「数合わせ」を引きずっていると壊滅

 日本の軍隊でまん延していた「員数主義」は戦後、日本企業に受け継がれた。当たり前だ。日本の戦後復興をした人たちは100%、戦時教育を受けた人で、大企業なども軍隊経験者が多く入ったからだ。

 そういう「員数主義」の洗礼を受けた人たちが、管理職となり社長となり、戦後世代に「ビジネスとは何か」ということを手取り足取り教え込んだのである。日本企業が今も「員数主義」なのは当然だ。

 下級将校として終戦を経験した山本氏は、「員数主義」という「病」こそが、日本軍という組織が機能しなかった元凶だと考えていた。

「戦後、収容所で、日本軍壊滅の元凶は何かと問われれば、殆どすべての人が異口同音にあげたのがこの『員数主義』であった。そしてこの病は、文字通りに『上は大本営より下は一兵卒に至るまで』を、徹底的にむしばんでいた。もちろん私も、むしばまれていた一人である」

 不正や不祥事で壊滅した組織の内情も見た経験のある筆者も、山本氏の考えに非常に共感する。社長から現場の社員まで組織内の「数字合わせ」という論理に取りつかれている企業は、ほぼ例外なくモラルが壊れる。日本軍のように、外部の声を無視して、独善的な暴走をしてしまうのだ。

 もちろん、山本氏の主張に納得できない人も多いだろう。日本軍が壊滅したのは、「員数主義」だけが悪いわけではないという専門家の分析もあるのではないか。
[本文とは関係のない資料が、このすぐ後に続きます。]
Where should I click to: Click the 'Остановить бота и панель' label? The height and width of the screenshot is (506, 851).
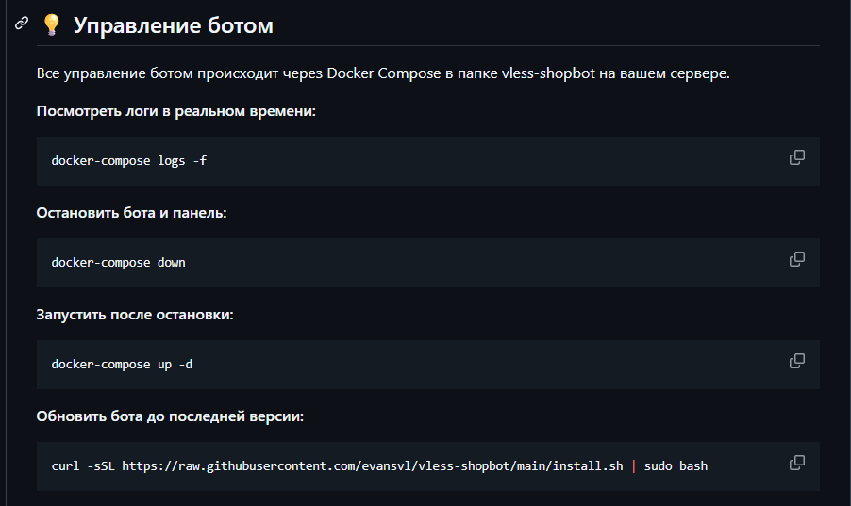(x=131, y=213)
 しかし、世界の戦史を見ても、戦闘以外の死亡、食糧不足による餓死などをここまで出した軍隊はかなり「異様」だ。民間人の死者をここまで出した国も珍しい。日本軍が冷静な現状分析ができていなかったのは動かしがたい事実であり、そこの根底には「員数主義」があったというのは、個人的には非常に共感できる。

 日本には「上げ底商法」なんてものは存在しない、という人もいるだろう。

 ただ、カナダ人の英語教師のように、おかしいと感じる人がいるのも事実だ。思い当たる節のあるような企業はぜひ自分たちが「員数主義」に陥っていないか、ちょっとだけ我が身を振り返ってみてはいかがだろうか。